Recall that a manifold is called prime if whenever it is homeomorphic to a connected sum, one of the two summands is homeomorphic to a sphere.

It follows from the classification of surfaces that the closed prime surfaces are $S^2$, $T^2$, and $\mathbb{RP}^2$. Moreover, every closed surface decomposes as a connected sum of prime manifolds, and in the orientable case, the decomposition is unique up to reordering and $S^2$ summands (in the non-orientable case, one can restore uniqueness by prohibiting the use of $T^2$).

There is a similar story for closed three-manifolds: they always decompose as a connected sum of prime manifolds, and the decomposition is unique up to reordering and $S^3$ summands if the manifold is orientable, and uniqueness can be restored in the non-orientable case by prohibiting the use of $S^2\times S^1$. However, there are infinitely many prime three-manifolds. In the orientable case, they fit into three categories:

  1. those manifolds covered by $S^3$,
  2. the manifold $S^2\times S^1$, and
  3. orientable aspherical manifolds.

These categories can also be characterised via the fundamental group: namely finite, infinite cyclic, and infinite non-cyclic respectively.

Is there a similar categorisation of closed non-orientable prime three-manifolds?

One might suspect that such a categorisation immediately follow from the orientable case by passing to the orientable double cover. However, as Row shows in this paper, there exist closed non-orientable prime three-manifolds whose orientable double cover is not prime.

Best Answer

No, there is no such classification, there are way too many such manifolds. A standard way to construct these is to take a closed aspherical 3-manifold $L$ which admits an orientation-reversing involution with nonempty finite fixed-point set $\tau$. The quotient $L/\tau$ is an oribifold with even number of cone-points. Such orbifolds can be utterly wild, you can realize any finitely-presented group as its topological fundamental group:

Panov, D.; Petrunin, A., Telescopic actions, Geom. Funct. Anal. 22, No. 6, 1814-1831 (2012). ZBL1271.57051.

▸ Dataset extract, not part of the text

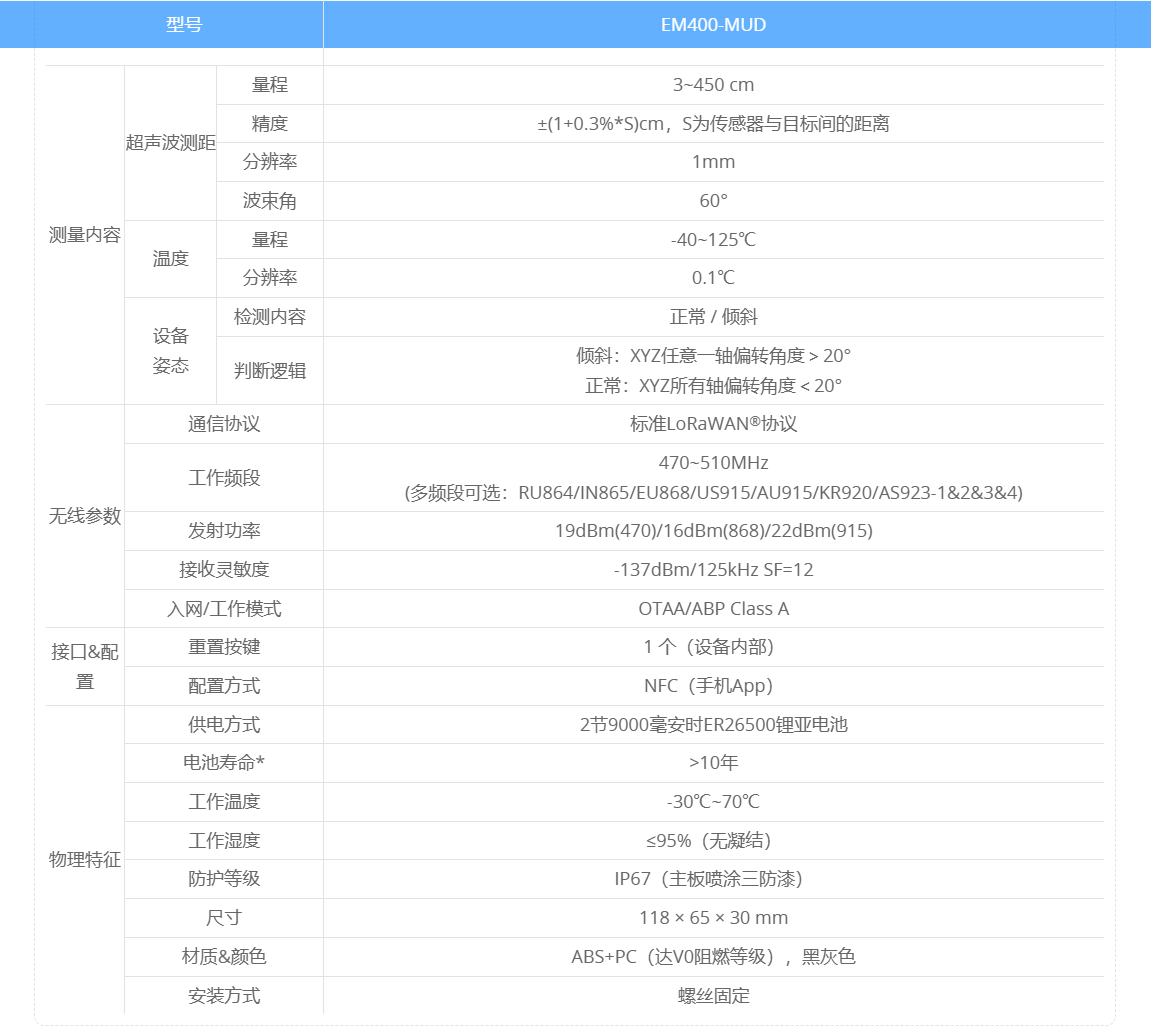Select the 电池寿命* row label

tap(224, 763)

Cut out conical neighborhoods of these cone-points, you get a compact 3-manifold $M$ with even number of boundary $RP^2$'s. Glue them in pairs to get a closed 3-manifold $N$. One can show that $N$ is prime but it is far from aspherical. More generally, you can take several manifolds $M$ like that and glue them along boundary projective planes. This construction is a little dirty secret of 3D topology, which is why people in the field prefer to work with oriented manifolds. It also explains that in order to truly geometrize nonorientable 3-manifolds, one is forced to enlarge the category and work with orbifolds: In this category one modifies the notion of the connected sum by allowing removing not only balls but orbi-balls as well. Accordingly, the notion of a primeness has to be modified as well. This is strangely similar to the MMP in algebraic geometry.